Yes. You can use the strategy pattern to select different memento creation strategies at runtime. For example, one strategy might create full snapshots while another creates delta mementos. The originator delegates to the active strategy, and the caretaker doesn't need to know which approach is being used. This is useful when different application contexts have different performance or memory requirements.
How do I prevent external code from modifying a memento?
Use access modifiers to restrict the memento's internal data. Make the memento class sealed and mark its properties with get-only accessors. In C#, you can use the internal modifier on the constructor so only code within the same assembly can create mementos. For additional protection, nest the memento class inside the originator so it's completely inaccessible from outside. The decorator pattern approach of wrapping behavior can also apply here -- wrap a memento in a read-only facade if you need to expose it across assembly boundaries without exposing its internals.
When should I avoid the memento pattern entirely?
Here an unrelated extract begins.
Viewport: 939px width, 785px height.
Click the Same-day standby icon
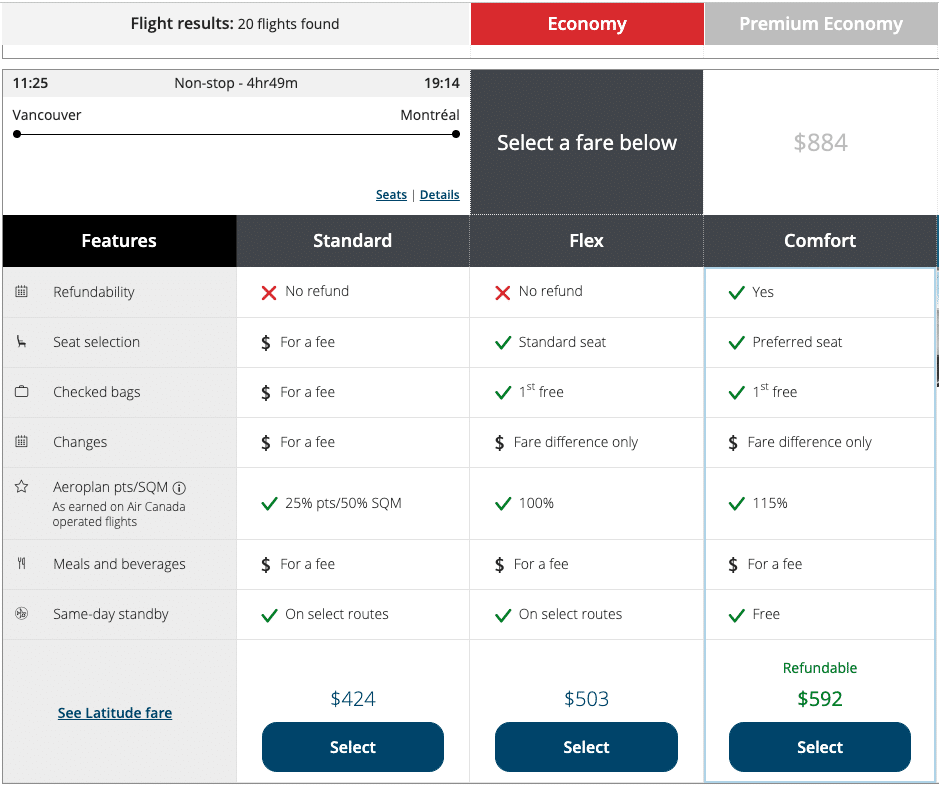click(22, 614)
Avoid it when the originator's state is trivially small or changes infrequently enough that undo isn't valuable. Also avoid it if the originator's state includes unserializable resources like file handles, database connections, or thread locks -- these cannot be meaningfully captured in a snapshot. In those cases, consider the command pattern with explicit inverse operations instead, or redesign the state to separate serializable data from non-serializable resources.
Wrapping Up Memento Pattern Best Practices
Applying these memento pattern best practices in C# will help you build state management systems that remain clean, testable, and memory-efficient as your application grows. The core themes are consistent: keep mementos immutable, limit history size, encapsulate memento creation inside the originator, choose the right copy depth, and test round-trip state preservation thoroughly.
The memento pattern works best when you treat snapshots as opaque, frozen artifacts that the caretaker stores but never inspects. When the originator owns all the logic for creating and interpreting mementos, your code stays decoupled and resilient to internal state changes. Combine that with bounded history, serialization for complex state, and performance-aware strategies like delta mementos or compression, and you have a state management foundation that handles everything from simple form undo to complex document editing.
Remember that best practices are guidelines informed by production experience, not rigid mandates. Start with the simplest approach -- full immutable snapshots with a bounded history -- and introduce delta mementos or compression only when profiling reveals a need. The goal isn't maximum sophistication -- it's a codebase where state snapshots are reliable, memory usage is predictable, and undo always works exactly as the user expects.